Effects of Ike in Sugar Land

While the effects of Hurricane Ike in Sugar Land and Missouri City were significant, as a whole they pale in comparison to what occurred in Galveston and other places along the coast. Here, we present some photos and videos of our time immediately before and after Hurricane Ike.

Also see my photos from a New Hope trip to Galveston to help cleanup.

According to the Atlantic Oceanographic and Meteorological Laboratory, an Oceanic and Atmospheric Research Facility of the NOAA, Sugar Land had 66-72 mph maximum sustained winds. Category 1 winds are 74-95 mph one minute average; so we had very strong tropical storm force winds. Gusts were obviously higher, but I cannot find a reliable maximum gust measurement for Sugar Land or Fort Bend County.

We lost power at 12:45am Saturday September 13th. Power was restored at 2:25pm Saturday the 20th. At that time, about one million customers in the Houston area served by Centerpoint were still without power.

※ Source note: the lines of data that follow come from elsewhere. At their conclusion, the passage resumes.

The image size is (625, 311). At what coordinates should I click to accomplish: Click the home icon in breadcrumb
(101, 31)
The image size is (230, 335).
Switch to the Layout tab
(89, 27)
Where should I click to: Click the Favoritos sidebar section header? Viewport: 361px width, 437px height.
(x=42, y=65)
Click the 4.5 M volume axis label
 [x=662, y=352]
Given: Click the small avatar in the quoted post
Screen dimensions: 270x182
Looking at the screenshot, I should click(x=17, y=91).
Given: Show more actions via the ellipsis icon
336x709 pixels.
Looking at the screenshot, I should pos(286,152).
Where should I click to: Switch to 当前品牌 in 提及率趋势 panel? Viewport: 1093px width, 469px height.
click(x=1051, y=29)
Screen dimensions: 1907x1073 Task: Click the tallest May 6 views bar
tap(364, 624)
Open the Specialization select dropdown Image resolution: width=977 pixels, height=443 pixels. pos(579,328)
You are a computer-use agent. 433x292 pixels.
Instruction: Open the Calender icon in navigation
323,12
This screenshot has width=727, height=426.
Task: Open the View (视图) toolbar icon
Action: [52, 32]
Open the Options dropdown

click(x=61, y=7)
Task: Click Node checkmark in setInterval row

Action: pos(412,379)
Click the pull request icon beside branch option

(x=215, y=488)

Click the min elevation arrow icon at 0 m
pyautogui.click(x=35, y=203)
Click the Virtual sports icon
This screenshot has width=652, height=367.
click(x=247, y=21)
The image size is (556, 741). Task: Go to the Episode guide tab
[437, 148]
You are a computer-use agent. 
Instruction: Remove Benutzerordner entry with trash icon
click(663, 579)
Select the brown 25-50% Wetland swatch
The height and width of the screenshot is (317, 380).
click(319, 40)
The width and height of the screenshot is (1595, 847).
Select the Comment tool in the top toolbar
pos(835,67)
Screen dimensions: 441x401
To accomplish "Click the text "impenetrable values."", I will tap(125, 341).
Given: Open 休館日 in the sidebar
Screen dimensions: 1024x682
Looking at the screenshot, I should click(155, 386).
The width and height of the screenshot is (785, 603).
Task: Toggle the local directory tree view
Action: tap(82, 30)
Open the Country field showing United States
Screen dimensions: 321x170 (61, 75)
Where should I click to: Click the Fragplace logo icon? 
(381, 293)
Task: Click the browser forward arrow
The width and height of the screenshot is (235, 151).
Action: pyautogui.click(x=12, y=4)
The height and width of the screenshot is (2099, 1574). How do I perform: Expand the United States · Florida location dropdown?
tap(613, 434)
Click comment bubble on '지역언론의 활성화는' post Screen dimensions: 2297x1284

An image from the Atlantic Oceanographic and Meteorological Laboratory showing the maximum sustained winds of hurricane Ike. Click on the image for the non-cropped view.

I also have a kmz file depicting the maximum sustained winds of hurricane Ike that you can download to Google Earth.

September 12, 2008

September 12th Video. This doesn't show the worst part of the storm....

Boards on the east side windows and the backyard cleared. Fortunately, I already had boards marked and cut to fit from our Rita preparations in 2005. We cannibalized our climbing wall in our garage to cover up some of our windows in 2005. Most of the boards can be put back on the climbing wall and have climbing holds reattached via bolts.

The plywood on the climbing wall doubles as hurricane protection for the east and north side downstairs windows. Here, with plywood removed, you can see the frame of the climbing wall.

North side downstairs windows boarded up.

7:37pm CDT in Sugar Land. Taken looking WNW from our backyard.

September 13, 2008

September 13th Video. Some video of the relatively light damage. There is a dead squirrel in this video, so if you're squeamish, don't watch...

Part of our fence was blown over, along with a Bradford Pear tree that was actually dead before the hurricane. So it wasn't a surprise that it too was blown over.

The overflow canal for Oyster Creek roughly ten feet higher than normal.

Alex and Heather out in front of our house on Saturday morning at 11am. The winds were finally calm enough (and I had surveyed the trees to check that nothing else would come down).

Downed Bradford Pear trees and downed limbs from Live Oaks on the west side of the intersection at Three Rivers and Riverbend Crossing.

Same place, but nearer Nails Creek (the cross street to the west).

At least Alex was having fun... Some of us cleared the street near the storm drain later that day.

In front of our house.

Our spa was empty before the hurricane.

A limb broken in one of our elm trees in the backyard.

My contraption to reinforce the garage door. It worked.

A downed limb at the end of Riverbend Crossing.

A downed tree at the end of Riverbend Crossing.

A downed tree and limb near the park on Nails Creek.

The park on Nails Creek.

Snapped Hackberry trees along the canal between Nails Creek and Medio River.

September 14, 2008

Myron Brown, Pastor Rich Wolf, and Sam Maultsby repair a section of roof where shingles were blown off at New Hope Lutheran Church.

Myron Brown, Rich Wolf, Todd Hahn, and Sam Maultsby. Photo by Eric Baur.

We had to repair about 15 places where shingles were blown off. There was water in the church and other rooms as a result. Photo by Eric Baur.

September 17, 2008

September 17th Video "Candles".

September 20, 2008

September 20th Video An arcing power pole.

An uprooted tree that nearly hit a house at the corner of Sugar Crossing and Alice Drive, near Lexington Boulevard.

This is a house in our subdivision on S. Gabriel River Circle.

In addition to some other nice services, Texas Instruments provided its employees (me!) with ice.

Note arcing line (look for the blue light). This was too bright to look at. This occurred when turning on the power to our subdivision. They shut the power back off for a couple of hours to fix this. I have video of this and intend to eventually post it.